In a Vitam env, griffins are installed with RPM or DEB files. Griffons are composed of at least one file: the executable file which name is always griffin. If there is an inner tool (like imagemagick or libreoffice executable), it must be set as a dependency of the RPM/DEB file. Griffins can come with a conf file or a jar file that must live in the same place with executable.

example for helloWorld-griffin

In this griffin directory there is:

  • A griffin executable file that will launch Vitam, and that call this command line: java -Dfile.encoding=UTF-8 -jar /vitam/bin/worker/griffins/helloWorld-griffin/helloWorld-jar-with-dependencies.jar $1 "/vitam/bin/worker/griffins/helloWorld-griffin/config.json".
  • A jar file helloWorld-griffin/helloWorld-jar-with-dependencies.jar where is the actual code of the griffin.
  • A configuration file config.json that will be use by our griffin in order to make our preservation.

In Vitam env

All griffin must be installed in:

  • /vitam/bin/worker/griffins/GRIFFIN-NAME for the executables.
  • /vitam/tmp/worker/griffins/GRIFFIN-NAME for the batch directory.
  • And the executable or library must be installed in the usual directory like /usr/bin/EXECUTABLE-NAME

Building

Griffins are build with maven, in order to build all griffins, run mvn clean install. You must have command line tool installed in order to pass test, otherwise use mvn clean install -DskipTest. In order to build rmp/deb you must have rpmbuild tool.

Cookbook

Available and "real" examples of griffins and preservation scenario can be found in the cookbook directory.

Available Griffins

Tesseract

Tesseract is an OCR tool which can convert tiff, jpg, png... Example of a tesseract griffin can be found here, and a preservation scenario can be found here, all can be used with this SIP. Tesseract griffin can only do GENERATE, EXTRACT and EXTRACT_AU actions, and a batch example can be found here.

Siegfried

Siegfried is a tool that identifies files. Example of a Siegfried griffin can be found here, and a preservation scenario can be found here, all can be used with this SIP. Siegfried griffin can only do IDENTIFY actions, and a batch example can be found here.

odfvalidator

ODFValidator is a java library that can validate Open Document Formats.

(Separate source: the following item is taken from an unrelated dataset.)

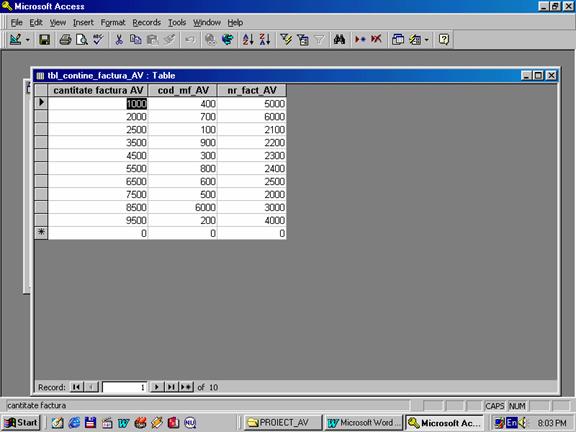The image size is (576, 432).
Task: Sort Descending using Z-A icon
Action: 265,39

Example of a odfvalidator griffin can be found here, and a preservation scenario can be found here, all can be used with this SIP. odfvalidator griffin can only do ANALYSE actions, and a batch example can be found here. NOTE: First you have to install odfvalidator 1.2.0-incubating-vitam from vitam branch of vitam/odftoolkit

libreoffice

LibreOffice is an application which can be used to convert office files or generate pdf from them. Example of a Libreoffice griffin can be found here, and a preservation scenario can be found here, all can be used with this SIP. Libreoffice griffin can only do GENERATE actions, and a batch example can be found here.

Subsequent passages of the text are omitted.